**Work order**
All of the entries need to be written out again, exactly as they are.

________________________

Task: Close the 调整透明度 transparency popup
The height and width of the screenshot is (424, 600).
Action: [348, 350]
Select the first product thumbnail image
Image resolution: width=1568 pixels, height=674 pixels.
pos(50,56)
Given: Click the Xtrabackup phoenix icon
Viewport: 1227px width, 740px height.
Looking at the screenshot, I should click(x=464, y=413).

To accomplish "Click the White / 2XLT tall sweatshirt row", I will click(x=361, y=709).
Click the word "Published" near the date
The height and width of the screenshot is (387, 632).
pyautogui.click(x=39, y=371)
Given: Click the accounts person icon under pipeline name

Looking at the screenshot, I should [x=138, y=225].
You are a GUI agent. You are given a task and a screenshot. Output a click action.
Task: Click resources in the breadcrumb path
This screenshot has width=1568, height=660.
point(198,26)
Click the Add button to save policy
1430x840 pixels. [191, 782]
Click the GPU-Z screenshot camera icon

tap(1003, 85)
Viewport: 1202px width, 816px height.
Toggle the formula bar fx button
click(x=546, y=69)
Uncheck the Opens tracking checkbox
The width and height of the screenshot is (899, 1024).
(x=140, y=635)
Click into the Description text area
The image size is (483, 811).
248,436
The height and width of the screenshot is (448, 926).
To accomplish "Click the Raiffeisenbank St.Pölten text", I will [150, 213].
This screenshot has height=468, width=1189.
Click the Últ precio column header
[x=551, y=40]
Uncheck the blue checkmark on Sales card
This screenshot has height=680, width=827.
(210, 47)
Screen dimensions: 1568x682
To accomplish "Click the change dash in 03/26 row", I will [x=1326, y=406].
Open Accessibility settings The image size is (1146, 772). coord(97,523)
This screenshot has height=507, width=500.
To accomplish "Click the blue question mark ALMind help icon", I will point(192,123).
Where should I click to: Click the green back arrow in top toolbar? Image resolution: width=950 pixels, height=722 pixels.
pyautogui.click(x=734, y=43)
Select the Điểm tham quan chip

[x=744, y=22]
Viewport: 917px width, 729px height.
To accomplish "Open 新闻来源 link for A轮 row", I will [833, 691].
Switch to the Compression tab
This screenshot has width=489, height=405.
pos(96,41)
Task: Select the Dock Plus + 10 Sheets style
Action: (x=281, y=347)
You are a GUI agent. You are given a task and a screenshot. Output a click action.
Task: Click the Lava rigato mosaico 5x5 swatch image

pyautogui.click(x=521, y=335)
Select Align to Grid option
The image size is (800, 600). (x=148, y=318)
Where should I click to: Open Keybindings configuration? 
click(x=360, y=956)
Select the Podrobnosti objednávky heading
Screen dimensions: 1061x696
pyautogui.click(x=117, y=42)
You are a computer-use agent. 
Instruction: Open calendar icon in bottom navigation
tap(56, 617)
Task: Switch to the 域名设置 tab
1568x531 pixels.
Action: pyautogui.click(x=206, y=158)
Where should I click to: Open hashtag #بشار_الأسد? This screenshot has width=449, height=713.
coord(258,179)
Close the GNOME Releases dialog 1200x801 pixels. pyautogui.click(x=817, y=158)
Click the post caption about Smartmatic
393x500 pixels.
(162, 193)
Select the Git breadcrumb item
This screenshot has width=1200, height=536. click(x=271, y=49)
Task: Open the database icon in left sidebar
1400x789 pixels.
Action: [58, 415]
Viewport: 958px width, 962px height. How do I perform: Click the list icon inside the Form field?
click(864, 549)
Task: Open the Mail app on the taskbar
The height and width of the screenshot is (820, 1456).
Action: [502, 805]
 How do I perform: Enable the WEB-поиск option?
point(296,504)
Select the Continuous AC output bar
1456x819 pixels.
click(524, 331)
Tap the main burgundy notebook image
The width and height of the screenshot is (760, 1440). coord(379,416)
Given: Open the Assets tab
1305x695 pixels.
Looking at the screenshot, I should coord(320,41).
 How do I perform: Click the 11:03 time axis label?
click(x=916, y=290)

________________________

**Response area**
Task: Close the 调整透明度 transparency popup
The height and width of the screenshot is (424, 600).
Action: [348, 350]
Select the first product thumbnail image
Image resolution: width=1568 pixels, height=674 pixels.
pos(50,56)
Given: Click the Xtrabackup phoenix icon
Viewport: 1227px width, 740px height.
Looking at the screenshot, I should click(x=464, y=413).

To accomplish "Click the White / 2XLT tall sweatshirt row", I will click(x=361, y=709).
Click the word "Published" near the date
The height and width of the screenshot is (387, 632).
pyautogui.click(x=39, y=371)
Given: Click the accounts person icon under pipeline name

Looking at the screenshot, I should [x=138, y=225].
You are a GUI agent. You are given a task and a screenshot. Output a click action.
Task: Click resources in the breadcrumb path
This screenshot has width=1568, height=660.
point(198,26)
Click the Add button to save policy
1430x840 pixels. [191, 782]
Click the GPU-Z screenshot camera icon

tap(1003, 85)
Viewport: 1202px width, 816px height.
Toggle the formula bar fx button
click(x=546, y=69)
Uncheck the Opens tracking checkbox
The width and height of the screenshot is (899, 1024).
(x=140, y=635)
Click into the Description text area
The image size is (483, 811).
248,436
The height and width of the screenshot is (448, 926).
To accomplish "Click the Raiffeisenbank St.Pölten text", I will [150, 213].
This screenshot has height=468, width=1189.
Click the Últ precio column header
[x=551, y=40]
Uncheck the blue checkmark on Sales card
This screenshot has height=680, width=827.
(210, 47)
Screen dimensions: 1568x682
To accomplish "Click the change dash in 03/26 row", I will [x=1326, y=406].
Open Accessibility settings The image size is (1146, 772). coord(97,523)
This screenshot has height=507, width=500.
To accomplish "Click the blue question mark ALMind help icon", I will point(192,123).
Where should I click to: Click the green back arrow in top toolbar? Image resolution: width=950 pixels, height=722 pixels.
pyautogui.click(x=734, y=43)
Select the Điểm tham quan chip

[x=744, y=22]
Viewport: 917px width, 729px height.
To accomplish "Open 新闻来源 link for A轮 row", I will [833, 691].
Switch to the Compression tab
This screenshot has width=489, height=405.
pos(96,41)
Task: Select the Dock Plus + 10 Sheets style
Action: (x=281, y=347)
You are a GUI agent. You are given a task and a screenshot. Output a click action.
Task: Click the Lava rigato mosaico 5x5 swatch image

pyautogui.click(x=521, y=335)
Select Align to Grid option
The image size is (800, 600). (x=148, y=318)
Where should I click to: Open Keybindings configuration? 
click(x=360, y=956)
Select the Podrobnosti objednávky heading
Screen dimensions: 1061x696
pyautogui.click(x=117, y=42)
You are a computer-use agent. 
Instruction: Open calendar icon in bottom navigation
tap(56, 617)
Task: Switch to the 域名设置 tab
1568x531 pixels.
Action: pyautogui.click(x=206, y=158)
Where should I click to: Open hashtag #بشار_الأسد? This screenshot has width=449, height=713.
coord(258,179)
Close the GNOME Releases dialog 1200x801 pixels. pyautogui.click(x=817, y=158)
Click the post caption about Smartmatic
393x500 pixels.
(162, 193)
Select the Git breadcrumb item
This screenshot has width=1200, height=536. click(x=271, y=49)
Task: Open the database icon in left sidebar
1400x789 pixels.
Action: [58, 415]
Viewport: 958px width, 962px height. How do I perform: Click the list icon inside the Form field?
click(864, 549)
Task: Open the Mail app on the taskbar
The height and width of the screenshot is (820, 1456).
Action: [502, 805]
 How do I perform: Enable the WEB-поиск option?
point(296,504)
Select the Continuous AC output bar
1456x819 pixels.
click(524, 331)
Tap the main burgundy notebook image
The width and height of the screenshot is (760, 1440). coord(379,416)
Given: Open the Assets tab
1305x695 pixels.
Looking at the screenshot, I should coord(320,41).
 How do I perform: Click the 11:03 time axis label?
click(x=916, y=290)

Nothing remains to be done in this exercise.